▶ _Görev amacı_: Sosyal medyanın yükselişini anlatan metinden, "Bu yeni dijital" sözcükleriyle başlayıp "engelsiz dolaşımı sağlandı." sözcükleri de dahil olmak üzere orada biten bölümü hiç değiştirmeden yazın.

▶ _Verilen metin_:
----

2010'lu yıllardan itibaren sosyal medyanın yükselişi, bu platformları yalnızca teknolojik yenilikler olmaktan çıkararak, toplumsal, kültürel ve psikolojik dönüşümlerin başlıca tetikleyicilerine dönüştürdü. Dijital ağlar, yeni bir yaşam tarzı inşa etmekle kalmadı; zaman, mekân ve fiziksel sınırları
aşan hibrit bir kamusal alan da yarattı. Artık iletişim, bireyler arası etkileşimin sınırlarını aşarak küresel ölçekte ve anlık bir düzlemde akmaya başladı.
Bu yeni dijital evrende her kullanıcı, eşzamanlı olarak hem içerik üreticisi hem de tüketicisi kimliğini üstlenen bir "prosumer"a dönüştü. Dahası, kullanıcılar yalnızca içerik üretmekle kalmadı; aynı zamanda kendi dijital yasalarını da koyar hâle geldiler. Artık herhangi bir televizyon stüdyosuna,
radyo frekansına veya editoryal onaya gerek duymaksızın yazılı, görsel ve işitsel içerikler üretmek mümkün hâle geldi. Görünürde
sınırsız bir özgürlük ortamı doğdu; fikirlerin engelsiz dolaşımı sağlandı.
Ancak bu özgürlüğün ağır bir bedeli de vardı: İçerikler kişiden bağımsız şekilde kutsanırken, üretilen içeriklerle uyumlu olmayan her düşünce "linç" edilme riski taşımaya başladı. Zamanla, içerikler kendi üreticilerini bile hedef alarak birer linç nesnesine dönüşebildi. Artık içerik üretenler, neyin linç edilip neyin edilmeyeceğine anlık veri akışı içinde karar vermek zorunda kaldı; çünkü savunulan şeyin kendisi değil, o an için kartopunun üstünde kalmak ve sosyal medya çığının altında ezilmemek önemli hâle gelmişti.
Bu süreçte internet platformları yalnızca kullanıcıların içerik üretmesini teşvik etmekle kalmadı; aynı zamanda içeriklerin dolaşım gücünü ve görünürlüğünü belirleyen algoritmik yapıları da kendi çıkarları doğrultusunda tasarladı. Böylece içerik üreticiliği, küresel ölçekte herkesin erişimine açıldı. İnsanlık, ürettikçe ve ürettikleriyle bir dijital gerçeklik evreni kurdukça, bu evrenin sahipleri de ona içeriklerin gerçekliğinden ve rüyasından örülmüş bir dünya vaat etti tabii, sınırların kimin elinde olacağına karar verme yetkisini ellerinde tutarak.

----

▶ _Veri satırları_:
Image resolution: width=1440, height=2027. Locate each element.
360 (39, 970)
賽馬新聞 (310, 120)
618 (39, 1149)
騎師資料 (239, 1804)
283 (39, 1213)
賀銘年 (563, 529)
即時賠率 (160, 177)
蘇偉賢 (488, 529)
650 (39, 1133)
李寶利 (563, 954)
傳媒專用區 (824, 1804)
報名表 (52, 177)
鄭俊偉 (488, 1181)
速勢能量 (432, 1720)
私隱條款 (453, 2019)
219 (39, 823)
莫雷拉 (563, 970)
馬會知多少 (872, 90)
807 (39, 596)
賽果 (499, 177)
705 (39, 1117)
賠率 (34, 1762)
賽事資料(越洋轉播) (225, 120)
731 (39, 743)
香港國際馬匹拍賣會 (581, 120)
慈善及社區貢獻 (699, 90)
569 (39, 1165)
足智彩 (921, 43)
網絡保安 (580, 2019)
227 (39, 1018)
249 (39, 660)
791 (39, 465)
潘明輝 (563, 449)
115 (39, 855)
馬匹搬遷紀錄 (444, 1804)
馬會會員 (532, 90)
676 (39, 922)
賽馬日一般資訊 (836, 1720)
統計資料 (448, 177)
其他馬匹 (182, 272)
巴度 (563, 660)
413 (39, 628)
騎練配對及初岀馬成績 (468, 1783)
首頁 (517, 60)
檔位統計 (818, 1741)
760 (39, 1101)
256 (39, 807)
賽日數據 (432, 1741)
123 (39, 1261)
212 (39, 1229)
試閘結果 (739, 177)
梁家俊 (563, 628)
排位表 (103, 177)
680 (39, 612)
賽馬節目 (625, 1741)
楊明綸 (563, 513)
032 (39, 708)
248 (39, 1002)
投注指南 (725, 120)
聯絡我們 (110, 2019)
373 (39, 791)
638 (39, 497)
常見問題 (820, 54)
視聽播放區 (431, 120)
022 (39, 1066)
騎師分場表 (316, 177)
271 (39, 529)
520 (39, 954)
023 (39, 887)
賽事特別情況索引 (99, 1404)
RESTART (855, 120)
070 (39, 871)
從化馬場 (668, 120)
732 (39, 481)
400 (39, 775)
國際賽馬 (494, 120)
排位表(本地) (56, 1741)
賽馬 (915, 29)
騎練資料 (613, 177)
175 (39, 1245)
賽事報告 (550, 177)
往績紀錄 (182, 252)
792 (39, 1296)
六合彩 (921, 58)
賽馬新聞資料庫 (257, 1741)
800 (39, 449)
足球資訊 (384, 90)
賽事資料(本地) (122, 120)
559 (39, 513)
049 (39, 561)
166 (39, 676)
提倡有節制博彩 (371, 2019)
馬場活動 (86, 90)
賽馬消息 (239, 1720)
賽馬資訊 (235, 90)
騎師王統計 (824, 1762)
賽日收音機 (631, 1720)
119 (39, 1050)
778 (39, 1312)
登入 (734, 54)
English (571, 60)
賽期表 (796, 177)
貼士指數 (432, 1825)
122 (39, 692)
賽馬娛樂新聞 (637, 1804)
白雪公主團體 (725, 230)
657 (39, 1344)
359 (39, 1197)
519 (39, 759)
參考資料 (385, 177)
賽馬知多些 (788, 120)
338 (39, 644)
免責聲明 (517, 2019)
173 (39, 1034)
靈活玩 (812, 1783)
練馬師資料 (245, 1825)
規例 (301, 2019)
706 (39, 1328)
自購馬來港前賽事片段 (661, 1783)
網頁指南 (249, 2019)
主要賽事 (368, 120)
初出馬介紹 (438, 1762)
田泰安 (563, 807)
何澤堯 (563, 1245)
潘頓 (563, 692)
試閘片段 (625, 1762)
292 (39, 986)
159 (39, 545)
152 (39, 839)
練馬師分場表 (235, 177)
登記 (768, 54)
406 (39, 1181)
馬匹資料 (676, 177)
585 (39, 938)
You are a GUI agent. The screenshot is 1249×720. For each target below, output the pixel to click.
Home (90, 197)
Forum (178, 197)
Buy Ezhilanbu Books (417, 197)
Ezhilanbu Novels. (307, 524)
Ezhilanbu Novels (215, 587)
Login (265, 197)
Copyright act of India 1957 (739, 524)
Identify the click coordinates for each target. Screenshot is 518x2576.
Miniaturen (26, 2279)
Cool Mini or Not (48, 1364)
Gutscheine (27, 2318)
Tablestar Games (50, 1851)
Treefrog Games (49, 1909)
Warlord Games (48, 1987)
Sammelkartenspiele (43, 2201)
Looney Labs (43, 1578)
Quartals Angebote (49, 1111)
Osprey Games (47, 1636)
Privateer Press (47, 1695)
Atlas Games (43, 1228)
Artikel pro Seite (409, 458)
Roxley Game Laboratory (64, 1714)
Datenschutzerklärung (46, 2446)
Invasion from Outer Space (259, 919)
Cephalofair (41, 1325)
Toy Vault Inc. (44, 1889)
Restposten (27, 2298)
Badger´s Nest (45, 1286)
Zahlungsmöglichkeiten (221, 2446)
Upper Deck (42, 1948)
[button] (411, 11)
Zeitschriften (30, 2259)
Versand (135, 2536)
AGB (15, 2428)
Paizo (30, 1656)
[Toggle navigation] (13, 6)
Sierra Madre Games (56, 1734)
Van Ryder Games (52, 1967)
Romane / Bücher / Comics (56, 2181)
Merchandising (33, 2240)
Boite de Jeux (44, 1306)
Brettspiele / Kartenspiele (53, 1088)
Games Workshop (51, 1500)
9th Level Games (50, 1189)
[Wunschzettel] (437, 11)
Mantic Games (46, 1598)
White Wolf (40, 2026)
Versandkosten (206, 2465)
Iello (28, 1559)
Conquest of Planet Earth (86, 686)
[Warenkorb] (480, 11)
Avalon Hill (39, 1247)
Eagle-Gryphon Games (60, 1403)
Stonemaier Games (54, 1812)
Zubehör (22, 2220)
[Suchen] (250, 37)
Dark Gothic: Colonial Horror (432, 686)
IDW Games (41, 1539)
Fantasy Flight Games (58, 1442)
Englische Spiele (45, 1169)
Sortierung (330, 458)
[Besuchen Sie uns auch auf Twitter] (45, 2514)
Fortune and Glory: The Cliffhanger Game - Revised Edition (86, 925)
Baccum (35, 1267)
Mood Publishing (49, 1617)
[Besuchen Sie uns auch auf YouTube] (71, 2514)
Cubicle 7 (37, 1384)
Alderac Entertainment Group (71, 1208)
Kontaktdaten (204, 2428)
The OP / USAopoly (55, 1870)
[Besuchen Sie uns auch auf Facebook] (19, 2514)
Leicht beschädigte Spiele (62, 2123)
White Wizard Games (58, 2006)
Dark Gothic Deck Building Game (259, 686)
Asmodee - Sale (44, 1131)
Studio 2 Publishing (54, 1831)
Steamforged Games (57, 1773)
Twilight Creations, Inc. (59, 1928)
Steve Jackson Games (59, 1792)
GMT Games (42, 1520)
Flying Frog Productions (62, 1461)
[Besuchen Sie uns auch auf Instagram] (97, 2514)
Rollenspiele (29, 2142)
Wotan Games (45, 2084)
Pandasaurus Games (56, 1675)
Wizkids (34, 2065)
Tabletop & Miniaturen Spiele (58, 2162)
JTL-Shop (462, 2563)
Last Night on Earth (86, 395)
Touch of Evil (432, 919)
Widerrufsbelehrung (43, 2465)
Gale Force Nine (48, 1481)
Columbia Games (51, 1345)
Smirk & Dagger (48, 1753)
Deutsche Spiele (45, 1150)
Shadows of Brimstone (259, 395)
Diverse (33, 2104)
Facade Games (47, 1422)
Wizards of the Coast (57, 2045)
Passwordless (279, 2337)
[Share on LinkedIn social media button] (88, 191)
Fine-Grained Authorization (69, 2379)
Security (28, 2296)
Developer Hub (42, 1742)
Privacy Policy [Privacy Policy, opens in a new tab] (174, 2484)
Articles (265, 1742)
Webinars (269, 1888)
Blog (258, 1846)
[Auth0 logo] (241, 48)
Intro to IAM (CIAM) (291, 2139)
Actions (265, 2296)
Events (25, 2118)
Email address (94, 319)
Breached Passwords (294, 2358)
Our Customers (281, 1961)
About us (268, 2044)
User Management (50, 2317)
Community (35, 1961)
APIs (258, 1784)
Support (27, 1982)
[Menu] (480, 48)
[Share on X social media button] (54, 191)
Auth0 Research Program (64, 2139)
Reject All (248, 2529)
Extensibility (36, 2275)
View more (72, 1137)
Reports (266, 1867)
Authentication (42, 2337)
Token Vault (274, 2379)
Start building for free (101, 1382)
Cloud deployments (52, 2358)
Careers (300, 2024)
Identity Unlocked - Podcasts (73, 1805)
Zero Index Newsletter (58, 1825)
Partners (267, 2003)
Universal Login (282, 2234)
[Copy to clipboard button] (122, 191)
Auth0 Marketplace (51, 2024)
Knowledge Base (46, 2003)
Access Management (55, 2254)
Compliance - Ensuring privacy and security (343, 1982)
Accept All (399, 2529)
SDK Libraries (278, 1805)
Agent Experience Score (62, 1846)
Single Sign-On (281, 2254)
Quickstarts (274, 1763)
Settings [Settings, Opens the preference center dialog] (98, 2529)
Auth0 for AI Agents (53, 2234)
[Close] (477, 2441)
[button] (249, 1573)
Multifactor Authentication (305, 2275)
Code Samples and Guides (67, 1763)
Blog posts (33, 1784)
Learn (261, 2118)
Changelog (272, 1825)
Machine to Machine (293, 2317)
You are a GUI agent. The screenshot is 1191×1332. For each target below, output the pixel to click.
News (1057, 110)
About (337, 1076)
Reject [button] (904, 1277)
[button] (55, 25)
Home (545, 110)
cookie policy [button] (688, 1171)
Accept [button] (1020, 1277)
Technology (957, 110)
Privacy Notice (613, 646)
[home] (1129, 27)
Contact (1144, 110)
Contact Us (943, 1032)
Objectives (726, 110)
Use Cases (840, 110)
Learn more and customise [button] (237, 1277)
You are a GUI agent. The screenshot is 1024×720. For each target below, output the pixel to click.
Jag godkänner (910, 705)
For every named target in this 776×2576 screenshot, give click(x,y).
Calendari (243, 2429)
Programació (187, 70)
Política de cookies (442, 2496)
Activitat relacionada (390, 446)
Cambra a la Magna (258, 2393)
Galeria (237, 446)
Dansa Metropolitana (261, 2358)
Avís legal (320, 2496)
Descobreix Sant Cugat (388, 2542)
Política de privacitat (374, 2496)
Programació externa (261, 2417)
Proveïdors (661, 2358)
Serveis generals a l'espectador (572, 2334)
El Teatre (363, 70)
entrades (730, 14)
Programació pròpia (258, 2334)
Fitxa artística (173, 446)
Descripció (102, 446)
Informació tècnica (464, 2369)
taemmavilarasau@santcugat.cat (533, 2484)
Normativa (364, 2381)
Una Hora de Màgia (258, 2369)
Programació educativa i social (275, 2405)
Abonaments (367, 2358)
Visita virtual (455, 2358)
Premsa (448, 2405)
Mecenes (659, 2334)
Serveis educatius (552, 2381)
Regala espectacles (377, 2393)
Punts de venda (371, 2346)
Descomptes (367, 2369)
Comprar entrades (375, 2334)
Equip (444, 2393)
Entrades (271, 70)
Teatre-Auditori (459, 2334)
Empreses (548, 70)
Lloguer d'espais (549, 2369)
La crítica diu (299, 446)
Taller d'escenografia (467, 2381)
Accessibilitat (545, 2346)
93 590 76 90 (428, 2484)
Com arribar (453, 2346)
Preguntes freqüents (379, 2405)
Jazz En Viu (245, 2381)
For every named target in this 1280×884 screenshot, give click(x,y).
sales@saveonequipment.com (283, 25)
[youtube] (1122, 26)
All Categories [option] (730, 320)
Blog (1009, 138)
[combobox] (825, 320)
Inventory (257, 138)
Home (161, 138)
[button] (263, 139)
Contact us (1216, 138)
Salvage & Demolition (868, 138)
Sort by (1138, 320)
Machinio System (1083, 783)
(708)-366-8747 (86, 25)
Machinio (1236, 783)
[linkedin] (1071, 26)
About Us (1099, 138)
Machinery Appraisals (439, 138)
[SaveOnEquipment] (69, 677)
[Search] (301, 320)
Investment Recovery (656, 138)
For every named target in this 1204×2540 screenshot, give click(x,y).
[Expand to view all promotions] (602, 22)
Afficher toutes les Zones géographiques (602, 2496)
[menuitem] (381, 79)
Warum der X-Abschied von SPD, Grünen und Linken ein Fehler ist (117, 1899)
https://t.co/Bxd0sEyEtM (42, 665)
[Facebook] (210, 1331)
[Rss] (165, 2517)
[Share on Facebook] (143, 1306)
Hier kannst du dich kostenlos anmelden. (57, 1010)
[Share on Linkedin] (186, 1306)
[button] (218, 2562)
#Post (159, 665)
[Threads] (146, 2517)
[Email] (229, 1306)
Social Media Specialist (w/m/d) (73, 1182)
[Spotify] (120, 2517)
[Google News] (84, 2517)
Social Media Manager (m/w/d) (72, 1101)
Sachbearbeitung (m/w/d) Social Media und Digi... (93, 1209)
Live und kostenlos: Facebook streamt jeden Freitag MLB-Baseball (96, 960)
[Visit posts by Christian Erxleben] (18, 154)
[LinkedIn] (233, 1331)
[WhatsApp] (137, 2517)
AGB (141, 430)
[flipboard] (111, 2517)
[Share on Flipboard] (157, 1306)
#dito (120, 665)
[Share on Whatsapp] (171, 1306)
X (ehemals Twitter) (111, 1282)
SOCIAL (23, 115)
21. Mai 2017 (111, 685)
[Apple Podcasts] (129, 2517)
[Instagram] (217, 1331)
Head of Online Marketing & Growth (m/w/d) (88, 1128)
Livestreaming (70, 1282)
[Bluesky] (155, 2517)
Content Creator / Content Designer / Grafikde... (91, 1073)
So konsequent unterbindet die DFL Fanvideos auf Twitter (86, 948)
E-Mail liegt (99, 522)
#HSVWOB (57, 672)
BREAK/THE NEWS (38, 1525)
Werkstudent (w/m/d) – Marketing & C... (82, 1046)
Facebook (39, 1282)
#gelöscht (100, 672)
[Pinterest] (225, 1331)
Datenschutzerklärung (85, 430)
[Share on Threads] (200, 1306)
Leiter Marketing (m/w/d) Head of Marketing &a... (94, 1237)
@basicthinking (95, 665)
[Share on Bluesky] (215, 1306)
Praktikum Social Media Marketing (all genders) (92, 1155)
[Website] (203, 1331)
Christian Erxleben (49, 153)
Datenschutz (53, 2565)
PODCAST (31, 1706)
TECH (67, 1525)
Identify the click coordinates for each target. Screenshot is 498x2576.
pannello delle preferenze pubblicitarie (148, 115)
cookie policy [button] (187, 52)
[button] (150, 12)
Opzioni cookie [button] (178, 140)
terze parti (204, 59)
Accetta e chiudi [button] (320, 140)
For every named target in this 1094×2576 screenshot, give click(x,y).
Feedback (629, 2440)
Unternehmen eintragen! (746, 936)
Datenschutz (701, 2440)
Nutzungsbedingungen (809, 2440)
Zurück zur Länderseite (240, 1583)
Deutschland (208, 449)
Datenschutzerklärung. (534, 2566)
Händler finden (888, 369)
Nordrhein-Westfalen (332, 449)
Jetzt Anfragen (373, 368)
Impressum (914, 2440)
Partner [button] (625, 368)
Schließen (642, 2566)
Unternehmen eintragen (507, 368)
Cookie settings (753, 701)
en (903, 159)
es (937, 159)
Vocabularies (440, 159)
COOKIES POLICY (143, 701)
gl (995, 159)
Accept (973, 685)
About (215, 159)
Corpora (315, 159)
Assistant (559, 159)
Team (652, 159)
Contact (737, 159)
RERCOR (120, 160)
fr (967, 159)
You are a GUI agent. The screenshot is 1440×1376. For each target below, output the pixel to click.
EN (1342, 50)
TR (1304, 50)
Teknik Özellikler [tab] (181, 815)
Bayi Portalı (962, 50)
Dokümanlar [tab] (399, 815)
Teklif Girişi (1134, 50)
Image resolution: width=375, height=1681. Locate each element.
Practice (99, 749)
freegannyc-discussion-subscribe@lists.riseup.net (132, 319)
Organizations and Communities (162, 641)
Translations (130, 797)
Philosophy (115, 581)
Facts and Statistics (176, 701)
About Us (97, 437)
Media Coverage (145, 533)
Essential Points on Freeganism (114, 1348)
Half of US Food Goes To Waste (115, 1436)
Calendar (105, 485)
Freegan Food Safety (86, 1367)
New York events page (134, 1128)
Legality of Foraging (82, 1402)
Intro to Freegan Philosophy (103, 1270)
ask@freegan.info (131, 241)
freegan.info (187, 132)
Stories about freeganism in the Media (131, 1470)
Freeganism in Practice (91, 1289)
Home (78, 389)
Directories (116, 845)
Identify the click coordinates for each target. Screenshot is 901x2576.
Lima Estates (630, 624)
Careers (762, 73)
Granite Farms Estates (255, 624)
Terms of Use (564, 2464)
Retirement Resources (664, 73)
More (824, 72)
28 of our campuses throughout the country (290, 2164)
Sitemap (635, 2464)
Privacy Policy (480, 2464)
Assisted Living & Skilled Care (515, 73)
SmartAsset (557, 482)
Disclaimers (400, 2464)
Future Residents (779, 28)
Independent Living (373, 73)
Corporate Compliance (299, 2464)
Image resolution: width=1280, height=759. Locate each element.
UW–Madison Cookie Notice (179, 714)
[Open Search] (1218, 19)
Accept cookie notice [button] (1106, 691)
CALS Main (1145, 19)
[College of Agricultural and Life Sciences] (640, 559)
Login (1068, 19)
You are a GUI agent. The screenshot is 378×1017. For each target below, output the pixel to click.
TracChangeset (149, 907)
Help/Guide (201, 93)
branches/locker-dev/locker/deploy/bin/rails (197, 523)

----

▶ _Yazılı yanıt_:
Bu yeni dijital evrende her kullanıcı, eşzamanlı olarak hem içerik üreticisi hem de tüketicisi kimliğini üstlenen bir "prosumer"a dönüştü. Dahası, kullanıcılar yalnızca içerik üretmekle kalmadı; aynı zamanda kendi dijital yasalarını da koyar hâle geldiler. Artık herhangi bir televizyon stüdyosuna,
radyo frekansına veya editoryal onaya gerek duymaksızın yazılı, görsel ve işitsel içerikler üretmek mümkün hâle geldi. Görünürde
sınırsız bir özgürlük ortamı doğdu; fikirlerin engelsiz dolaşımı sağlandı.